What is needed: What you return should be the full listing, exactly as given.

Record excerpts Block Start

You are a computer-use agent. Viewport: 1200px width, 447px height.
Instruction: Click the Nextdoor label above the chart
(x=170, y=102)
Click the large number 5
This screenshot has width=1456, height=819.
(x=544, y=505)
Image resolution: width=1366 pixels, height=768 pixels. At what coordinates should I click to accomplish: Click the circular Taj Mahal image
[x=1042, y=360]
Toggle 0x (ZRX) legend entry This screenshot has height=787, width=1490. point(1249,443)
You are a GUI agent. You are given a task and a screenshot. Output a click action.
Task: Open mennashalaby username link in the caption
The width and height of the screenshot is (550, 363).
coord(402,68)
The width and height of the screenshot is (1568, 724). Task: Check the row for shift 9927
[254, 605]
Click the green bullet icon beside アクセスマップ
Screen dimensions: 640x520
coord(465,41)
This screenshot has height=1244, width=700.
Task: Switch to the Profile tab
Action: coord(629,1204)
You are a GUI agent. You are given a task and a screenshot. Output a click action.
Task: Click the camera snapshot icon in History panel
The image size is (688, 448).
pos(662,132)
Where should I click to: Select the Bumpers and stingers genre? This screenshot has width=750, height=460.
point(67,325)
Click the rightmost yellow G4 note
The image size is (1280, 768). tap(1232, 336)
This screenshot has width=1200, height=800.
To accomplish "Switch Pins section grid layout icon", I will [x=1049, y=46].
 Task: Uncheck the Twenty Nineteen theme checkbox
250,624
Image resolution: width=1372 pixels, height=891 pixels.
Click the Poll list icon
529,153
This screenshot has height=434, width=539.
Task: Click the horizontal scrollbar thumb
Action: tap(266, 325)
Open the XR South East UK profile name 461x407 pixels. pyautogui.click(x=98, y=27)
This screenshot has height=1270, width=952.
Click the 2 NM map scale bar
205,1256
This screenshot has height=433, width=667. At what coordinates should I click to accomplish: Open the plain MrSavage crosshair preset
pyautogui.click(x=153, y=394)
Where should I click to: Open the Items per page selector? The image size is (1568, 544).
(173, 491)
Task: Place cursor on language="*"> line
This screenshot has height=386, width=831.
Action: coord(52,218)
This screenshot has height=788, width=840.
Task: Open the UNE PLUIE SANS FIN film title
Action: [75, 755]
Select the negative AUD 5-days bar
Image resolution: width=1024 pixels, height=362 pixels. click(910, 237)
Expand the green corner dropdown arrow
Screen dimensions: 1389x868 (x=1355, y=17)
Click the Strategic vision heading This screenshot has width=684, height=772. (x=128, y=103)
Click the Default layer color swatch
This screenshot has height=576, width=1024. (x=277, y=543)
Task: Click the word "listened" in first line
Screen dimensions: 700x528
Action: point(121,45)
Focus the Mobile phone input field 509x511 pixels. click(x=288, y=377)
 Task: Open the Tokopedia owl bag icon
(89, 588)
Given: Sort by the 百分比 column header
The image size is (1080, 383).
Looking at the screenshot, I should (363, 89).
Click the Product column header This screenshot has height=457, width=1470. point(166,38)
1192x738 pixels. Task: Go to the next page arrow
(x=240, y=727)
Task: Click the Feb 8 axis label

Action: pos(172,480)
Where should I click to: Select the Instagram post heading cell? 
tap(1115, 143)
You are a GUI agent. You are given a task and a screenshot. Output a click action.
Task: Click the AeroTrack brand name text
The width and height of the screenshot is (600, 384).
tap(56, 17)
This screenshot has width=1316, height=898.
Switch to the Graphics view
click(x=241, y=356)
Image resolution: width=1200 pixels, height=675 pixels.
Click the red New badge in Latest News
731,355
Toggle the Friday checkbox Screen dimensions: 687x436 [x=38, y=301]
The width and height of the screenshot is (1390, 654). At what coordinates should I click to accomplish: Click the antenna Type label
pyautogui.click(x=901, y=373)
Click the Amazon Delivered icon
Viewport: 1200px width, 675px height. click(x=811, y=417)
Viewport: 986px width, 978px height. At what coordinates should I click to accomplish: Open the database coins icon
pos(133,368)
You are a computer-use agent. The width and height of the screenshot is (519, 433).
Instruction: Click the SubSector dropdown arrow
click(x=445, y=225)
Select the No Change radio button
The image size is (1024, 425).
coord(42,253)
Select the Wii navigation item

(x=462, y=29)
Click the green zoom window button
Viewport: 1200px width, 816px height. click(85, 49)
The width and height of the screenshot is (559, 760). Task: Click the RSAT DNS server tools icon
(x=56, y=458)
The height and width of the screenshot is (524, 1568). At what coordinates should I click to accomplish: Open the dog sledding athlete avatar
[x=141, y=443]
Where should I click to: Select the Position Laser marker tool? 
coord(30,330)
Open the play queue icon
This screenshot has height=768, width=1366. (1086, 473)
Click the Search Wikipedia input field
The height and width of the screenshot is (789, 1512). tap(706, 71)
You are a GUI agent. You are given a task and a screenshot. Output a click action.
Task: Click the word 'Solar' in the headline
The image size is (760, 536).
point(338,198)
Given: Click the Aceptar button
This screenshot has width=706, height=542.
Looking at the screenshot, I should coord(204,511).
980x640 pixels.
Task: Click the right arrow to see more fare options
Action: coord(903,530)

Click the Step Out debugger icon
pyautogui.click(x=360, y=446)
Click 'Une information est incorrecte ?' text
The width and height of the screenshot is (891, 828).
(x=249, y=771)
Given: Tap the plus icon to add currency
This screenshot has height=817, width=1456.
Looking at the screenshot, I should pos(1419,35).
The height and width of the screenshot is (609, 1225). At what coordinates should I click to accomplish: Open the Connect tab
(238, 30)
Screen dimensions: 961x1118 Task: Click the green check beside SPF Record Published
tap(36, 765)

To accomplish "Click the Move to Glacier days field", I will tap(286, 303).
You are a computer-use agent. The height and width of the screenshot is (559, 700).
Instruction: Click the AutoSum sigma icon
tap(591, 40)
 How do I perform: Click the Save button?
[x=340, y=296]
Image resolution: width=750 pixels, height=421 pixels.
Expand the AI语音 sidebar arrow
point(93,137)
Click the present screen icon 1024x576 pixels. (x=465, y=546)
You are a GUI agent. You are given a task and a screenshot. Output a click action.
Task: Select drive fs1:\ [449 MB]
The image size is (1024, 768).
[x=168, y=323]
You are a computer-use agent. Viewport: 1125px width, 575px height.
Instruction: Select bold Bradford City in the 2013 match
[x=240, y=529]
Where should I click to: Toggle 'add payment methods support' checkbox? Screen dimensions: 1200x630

Record excerpts Block End

Completed exercise:
You are a computer-use agent. Viewport: 1200px width, 447px height.
Instruction: Click the Nextdoor label above the chart
(x=170, y=102)
Click the large number 5
This screenshot has width=1456, height=819.
(x=544, y=505)
Image resolution: width=1366 pixels, height=768 pixels. At what coordinates should I click to accomplish: Click the circular Taj Mahal image
[x=1042, y=360]
Toggle 0x (ZRX) legend entry This screenshot has height=787, width=1490. point(1249,443)
You are a GUI agent. You are given a task and a screenshot. Output a click action.
Task: Open mennashalaby username link in the caption
The width and height of the screenshot is (550, 363).
coord(402,68)
The width and height of the screenshot is (1568, 724). Task: Check the row for shift 9927
[254, 605]
Click the green bullet icon beside アクセスマップ
Screen dimensions: 640x520
coord(465,41)
This screenshot has height=1244, width=700.
Task: Switch to the Profile tab
Action: coord(629,1204)
You are a GUI agent. You are given a task and a screenshot. Output a click action.
Task: Click the camera snapshot icon in History panel
The image size is (688, 448).
pos(662,132)
Where should I click to: Select the Bumpers and stingers genre? This screenshot has width=750, height=460.
point(67,325)
Click the rightmost yellow G4 note
The image size is (1280, 768). tap(1232, 336)
This screenshot has width=1200, height=800.
To accomplish "Switch Pins section grid layout icon", I will [x=1049, y=46].
 Task: Uncheck the Twenty Nineteen theme checkbox
250,624
Image resolution: width=1372 pixels, height=891 pixels.
Click the Poll list icon
529,153
This screenshot has height=434, width=539.
Task: Click the horizontal scrollbar thumb
Action: tap(266, 325)
Open the XR South East UK profile name 461x407 pixels. pyautogui.click(x=98, y=27)
This screenshot has height=1270, width=952.
Click the 2 NM map scale bar
205,1256
This screenshot has height=433, width=667. At what coordinates should I click to accomplish: Open the plain MrSavage crosshair preset
pyautogui.click(x=153, y=394)
Where should I click to: Open the Items per page selector? The image size is (1568, 544).
(173, 491)
Task: Place cursor on language="*"> line
This screenshot has height=386, width=831.
Action: coord(52,218)
This screenshot has height=788, width=840.
Task: Open the UNE PLUIE SANS FIN film title
Action: [75, 755]
Select the negative AUD 5-days bar
Image resolution: width=1024 pixels, height=362 pixels. click(910, 237)
Expand the green corner dropdown arrow
Screen dimensions: 1389x868 (x=1355, y=17)
Click the Strategic vision heading This screenshot has width=684, height=772. (x=128, y=103)
Click the Default layer color swatch
This screenshot has height=576, width=1024. (x=277, y=543)
Task: Click the word "listened" in first line
Screen dimensions: 700x528
Action: point(121,45)
Focus the Mobile phone input field 509x511 pixels. click(x=288, y=377)
 Task: Open the Tokopedia owl bag icon
(89, 588)
Given: Sort by the 百分比 column header
The image size is (1080, 383).
Looking at the screenshot, I should (363, 89).
Click the Product column header This screenshot has height=457, width=1470. point(166,38)
1192x738 pixels. Task: Go to the next page arrow
(x=240, y=727)
Task: Click the Feb 8 axis label

Action: pos(172,480)
Where should I click to: Select the Instagram post heading cell? 
tap(1115, 143)
You are a GUI agent. You are given a task and a screenshot. Output a click action.
Task: Click the AeroTrack brand name text
The width and height of the screenshot is (600, 384).
tap(56, 17)
This screenshot has width=1316, height=898.
Switch to the Graphics view
click(x=241, y=356)
Image resolution: width=1200 pixels, height=675 pixels.
Click the red New badge in Latest News
731,355
Toggle the Friday checkbox Screen dimensions: 687x436 [x=38, y=301]
The width and height of the screenshot is (1390, 654). At what coordinates should I click to accomplish: Click the antenna Type label
pyautogui.click(x=901, y=373)
Click the Amazon Delivered icon
Viewport: 1200px width, 675px height. click(x=811, y=417)
Viewport: 986px width, 978px height. At what coordinates should I click to accomplish: Open the database coins icon
pos(133,368)
You are a computer-use agent. The width and height of the screenshot is (519, 433).
Instruction: Click the SubSector dropdown arrow
click(x=445, y=225)
Select the No Change radio button
The image size is (1024, 425).
coord(42,253)
Select the Wii navigation item

(x=462, y=29)
Click the green zoom window button
Viewport: 1200px width, 816px height. click(85, 49)
The width and height of the screenshot is (559, 760). Task: Click the RSAT DNS server tools icon
(x=56, y=458)
The height and width of the screenshot is (524, 1568). At what coordinates should I click to accomplish: Open the dog sledding athlete avatar
[x=141, y=443]
Where should I click to: Select the Position Laser marker tool? 
coord(30,330)
Open the play queue icon
This screenshot has height=768, width=1366. (1086, 473)
Click the Search Wikipedia input field
The height and width of the screenshot is (789, 1512). tap(706, 71)
You are a GUI agent. You are given a task and a screenshot. Output a click action.
Task: Click the word 'Solar' in the headline
The image size is (760, 536).
point(338,198)
Given: Click the Aceptar button
This screenshot has width=706, height=542.
Looking at the screenshot, I should coord(204,511).
980x640 pixels.
Task: Click the right arrow to see more fare options
Action: coord(903,530)

Click the Step Out debugger icon
pyautogui.click(x=360, y=446)
Click 'Une information est incorrecte ?' text
The width and height of the screenshot is (891, 828).
(x=249, y=771)
Given: Tap the plus icon to add currency
This screenshot has height=817, width=1456.
Looking at the screenshot, I should pos(1419,35).
The height and width of the screenshot is (609, 1225). At what coordinates should I click to accomplish: Open the Connect tab
(238, 30)
Screen dimensions: 961x1118 Task: Click the green check beside SPF Record Published
tap(36, 765)

To accomplish "Click the Move to Glacier days field", I will tap(286, 303).
You are a computer-use agent. The height and width of the screenshot is (559, 700).
Instruction: Click the AutoSum sigma icon
tap(591, 40)
 How do I perform: Click the Save button?
[x=340, y=296]
Image resolution: width=750 pixels, height=421 pixels.
Expand the AI语音 sidebar arrow
point(93,137)
Click the present screen icon 1024x576 pixels. (x=465, y=546)
You are a GUI agent. You are given a task and a screenshot. Output a click action.
Task: Select drive fs1:\ [449 MB]
The image size is (1024, 768).
[x=168, y=323]
You are a computer-use agent. Viewport: 1125px width, 575px height.
Instruction: Select bold Bradford City in the 2013 match
[x=240, y=529]
Where should I click to: Toggle 'add payment methods support' checkbox? Screen dimensions: 1200x630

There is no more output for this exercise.